OBJECTIVES:
a) From the AWS Glue text below, list every product name that begins with the word "Amazon".
b) For each statement, say whether the AWS Glue text below supports it, answering yes or no and quoting the words from the text that settle it. (i) Lambda limits function execution to five minutes. (ii) One DPU equals 8 vCPU. (iii) Most use cases require editing the Python code that AWS Glue generates.
c) Extend the AWS Glue text below by writing what comes after its last sentence.

AWS Glue caters both to developers who prefer writing scripts and those who want UI-based interactions. It is possible to initially create jobs using the UI, by selecting data source and target. Under the hood, AWS Glue auto-generates the Python code for you, which can be edited if needed, though this isn’t necessary for the majority of use cases.
Of course, you don’t have to rely on the UI at all. You can simply write your own Python scripts, store them in Amazon S3 with any dependent libraries, and import them into AWS Glue. AWS Glue also supports IDE integration with tools such as PyCharm, and interestingly enough, Zeppelin notebooks! These integrations are targeted toward developers who prefer writing Python themselves and want a cleaner dev/test cycle.
Developers who are already in the business of scripting ETL will be excited by the ability to easily deploy Python scripts with AWS Glue, using existing workflows for source control and CI/CD, and have them deployed and executed in a fully managed manner by AWS. The UI experience of AWS Glue works well, but it is good to know that the tool accommodates those who prefer traditional coding. You can also dig into complex edge cases for data handling where the UI doesn’t cut it.
Serverless!
When AWS Lambda was released, we were excited for its potential to host our ETL processes. With Lambda, you are limited to the five-minute maximum for function execution. We resorted to running Docker containers and Amazon ECS to orchestrate many of our customers long running tasks. With this approach, we are still required to manage the underlying infrastructure.
After a closer look at AWS Glue, we realize that it is a full serverless PySpark runtime, accompanied by an Apache Hive metastore compatible catalog-as-a-service. This means that you are not just running a script on a single core, but instead you have the full power of a multi-worker Spark environment available. If you’re not familiar with the Spark framework, it introduces a new paradigm that allows for the processing of distributed, in-memory datasets. Spark has many uses, from data transformation to machine learning.
In AWS Glue, you use PySpark dataframes to transform data before reaching your database. Dataframes manage data in a way similar to relational databases, so the methods are likely to be familiar to most SQL users. Additionally, you can use SQL in your PySpark code to manipulate the data.
AWS Glue also simplifies the management of the runtime environment by providing you with a DPU setting, which allows you to dial up or down the amount of compute resources used to run your job. One DPU is equivalent to 4 vCPU, 16 GB Mem.
Common use case
We can see that most customers would leverage AWS Glue to load one or many files from S3 into Amazon Redshift. To accelerate this process, you can use the crawler, an AWS console-based utility, to discover the schema of your data and store it in the AWS Glue Data Catalog, whether your data sits in a file or a database. We were able to discover the schemas of our source file and target table, then have AWS Glue construct and execute the ETL job. It worked! We successfully loaded the beer drinkers’ dataset, JSON files used in our advanced tuning class, into Amazon Redshift!

LISTING:
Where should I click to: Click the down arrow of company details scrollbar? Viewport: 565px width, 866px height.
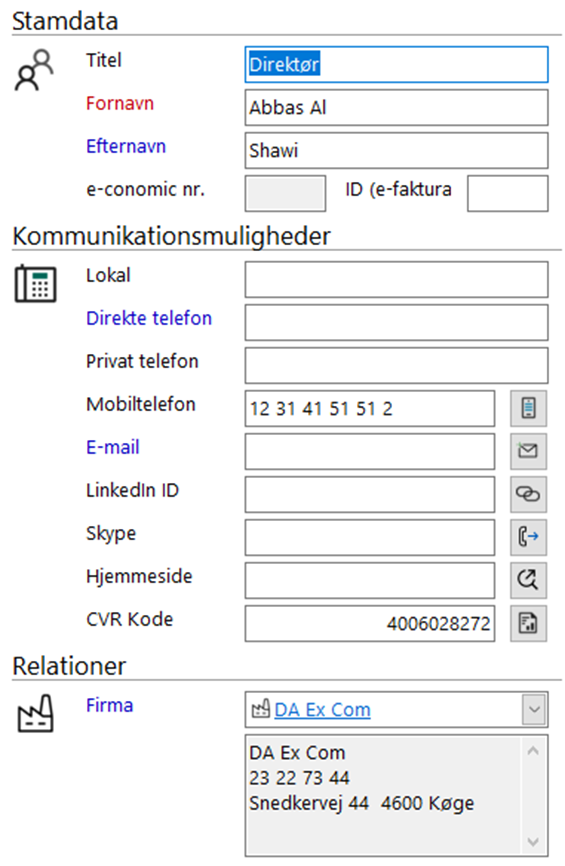tap(533, 842)
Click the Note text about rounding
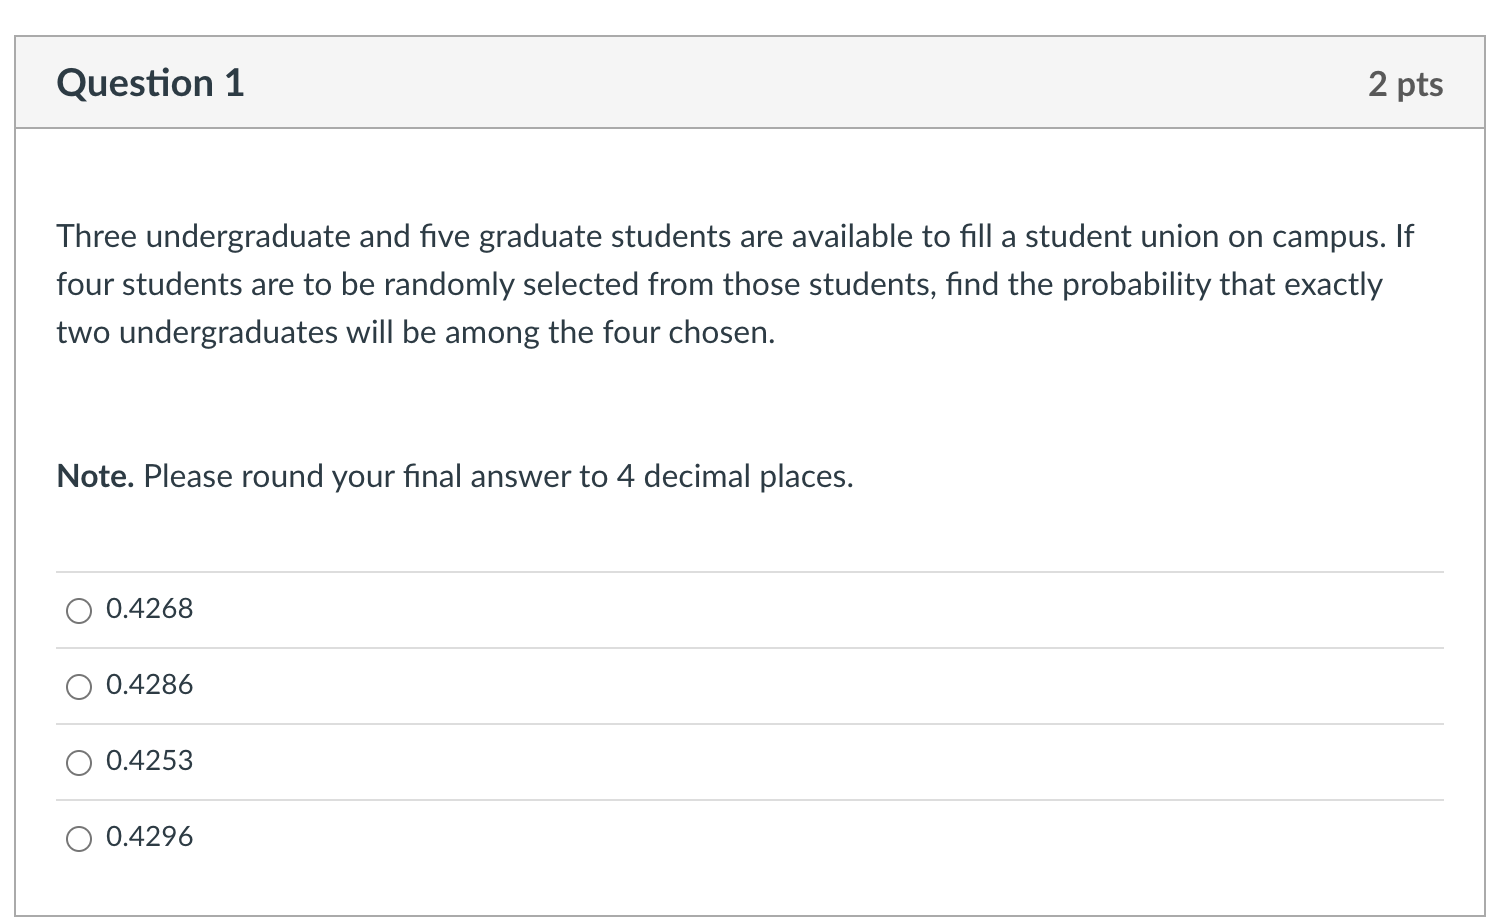 [x=453, y=477]
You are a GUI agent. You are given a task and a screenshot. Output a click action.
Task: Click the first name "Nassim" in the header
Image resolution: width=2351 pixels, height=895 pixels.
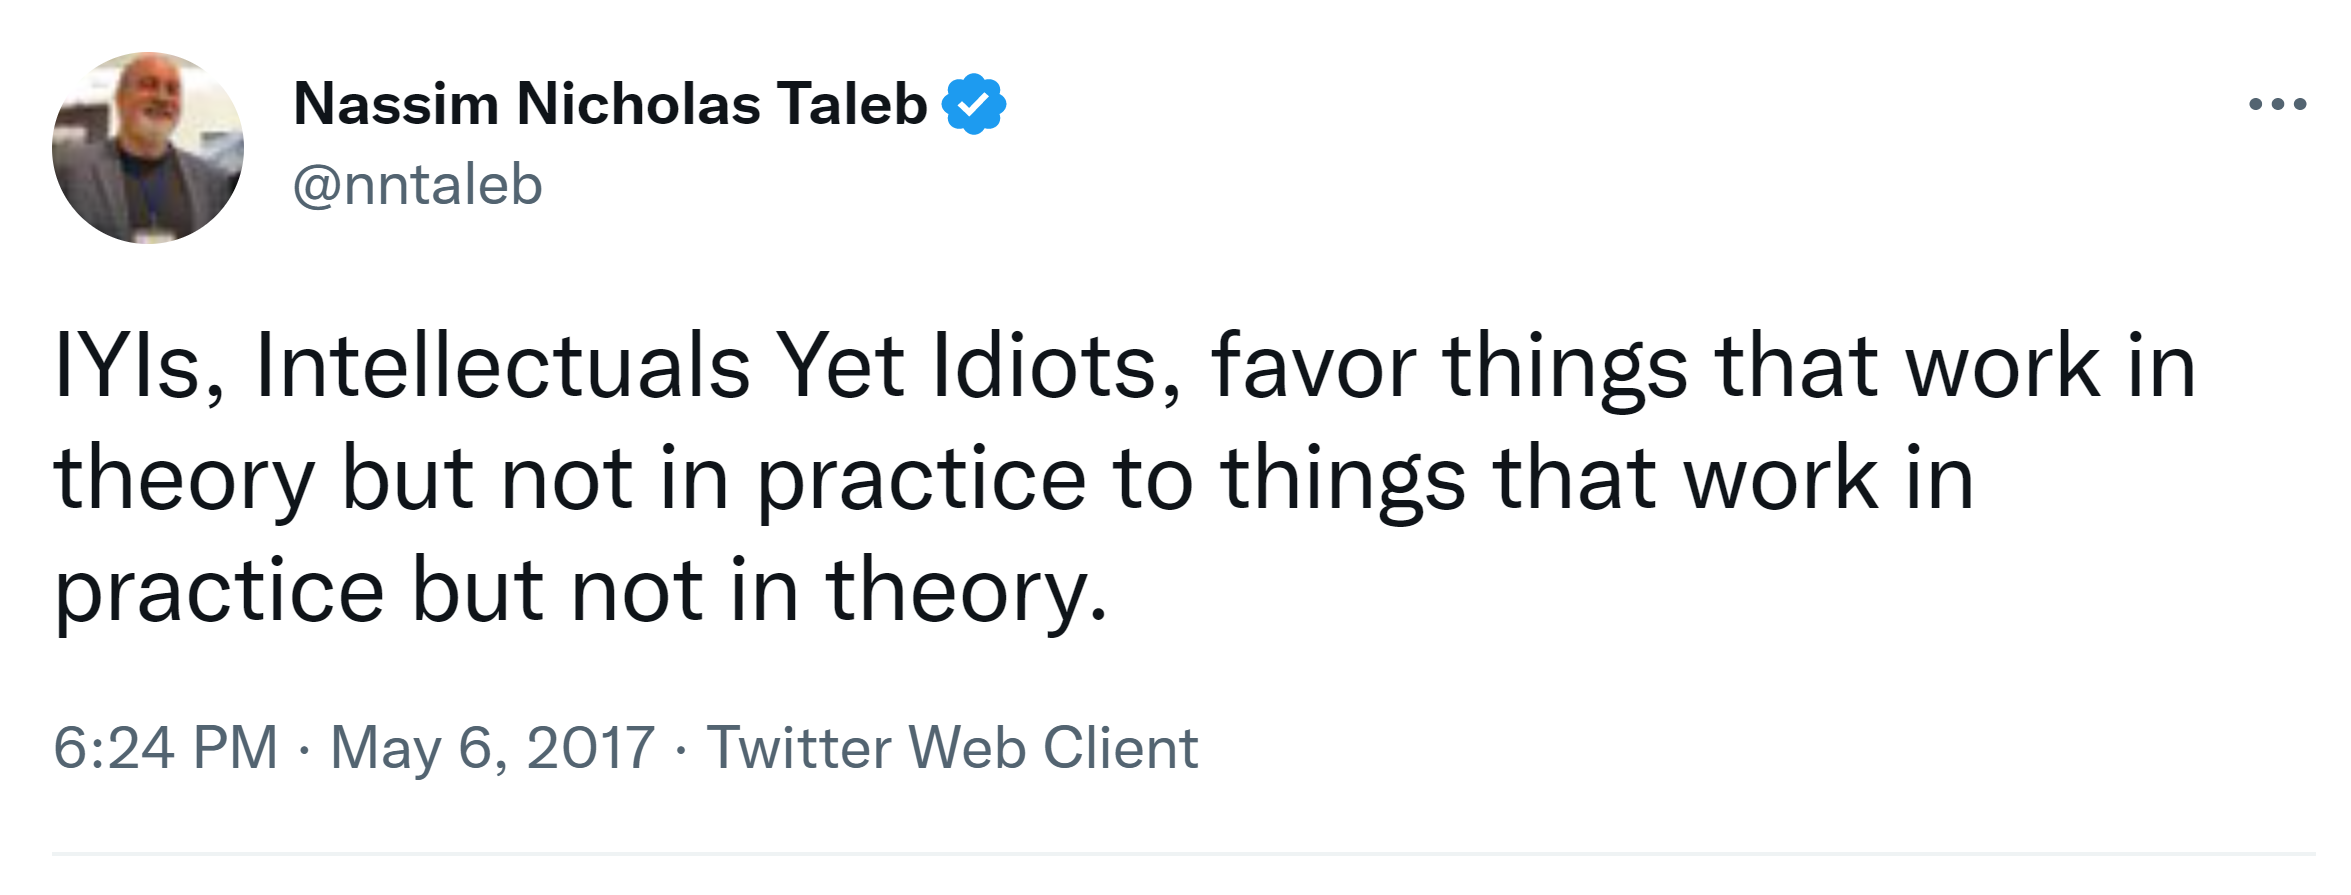click(x=396, y=104)
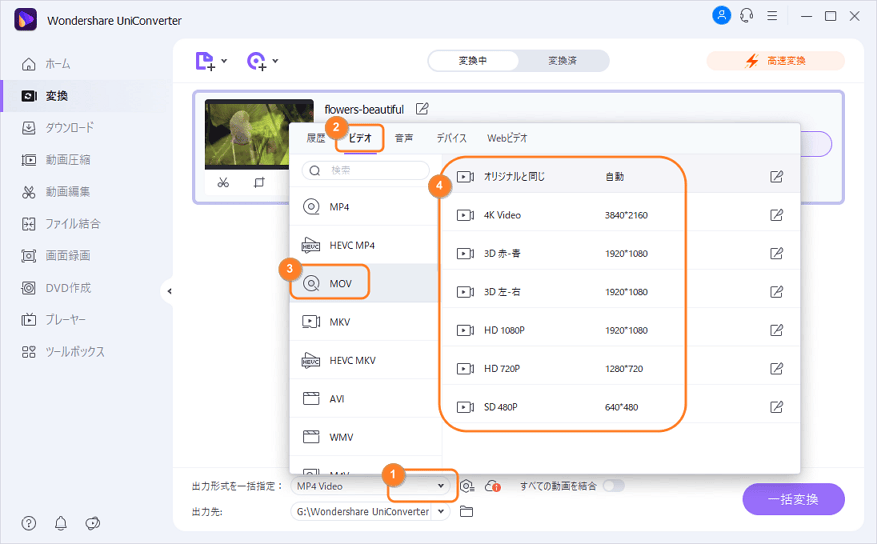The width and height of the screenshot is (877, 544).
Task: Switch to the 変換済 segment
Action: (x=562, y=61)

SOLVED PROBLEMS:
a) Amazon S3, Amazon ECS, Amazon Redshift

b)
(i) Yes: "With Lambda, you are limited to the five-minute maximum for function execution."
(ii) No: "One DPU is equivalent to 4 vCPU, 16 GB Mem."
(iii) No: "though this isn’t necessary for the majority of use cases."

c)
Our use case
For our use case, we integrated AWS Glue and Amazon Redshift Spectrum with an open-source project that we initiated called SneaQL. SneaQL is an open source, containerized framework for sneaking interactivity into static SQL. SneaQL provides an extension to ANSI SQL with command tags to provide functionality such as loops, variables, conditional execution, and error handling to your scripts. It allows you to manage your scripts in an AWS CodeCommit Git repo, which then gets deployed and executed in a container.
We use SneaQL for complex data integrations, usually with an ELT model, where the data is loaded into the database, then transformed into fact tables using parameterized SQL. SneaQL enables advanced use cases like partial upsert aggregation of data, where multiple data sources can merge into the same fact table.
We think AWS Glue, Redshift Spectrum, and SneaQL offer a compelling way to build a data lake in S3, with all of your metadata accessible through a variety of tools such as Hive, Presto, Spark, and Redshift Spectrum). Build your aggregation table in Amazon Redshift to drive your dashboards or other high-performance analytics.
In the video below, you see a demonstration of using AWS Glue to convert JSON documents into Parquet for partitioned storage in an S3 data lake. We then access the data from S3 into Amazon Redshift by way of Redshift Spectrum. Nearing the end of the AWS Glue job, we then call AWS boto3 to trigger an Amazon ECS SneaQL task to perform an upsert of the data into our fact table. All the sample artifacts needed for this demonstration are available in the Full360/Sneaql Github repository.
In this scenario, AWS Glue manipulates data outside of a data warehouse and loads it to Amazon Redshift, and SneaQL manipulates data inside Amazon Redshift.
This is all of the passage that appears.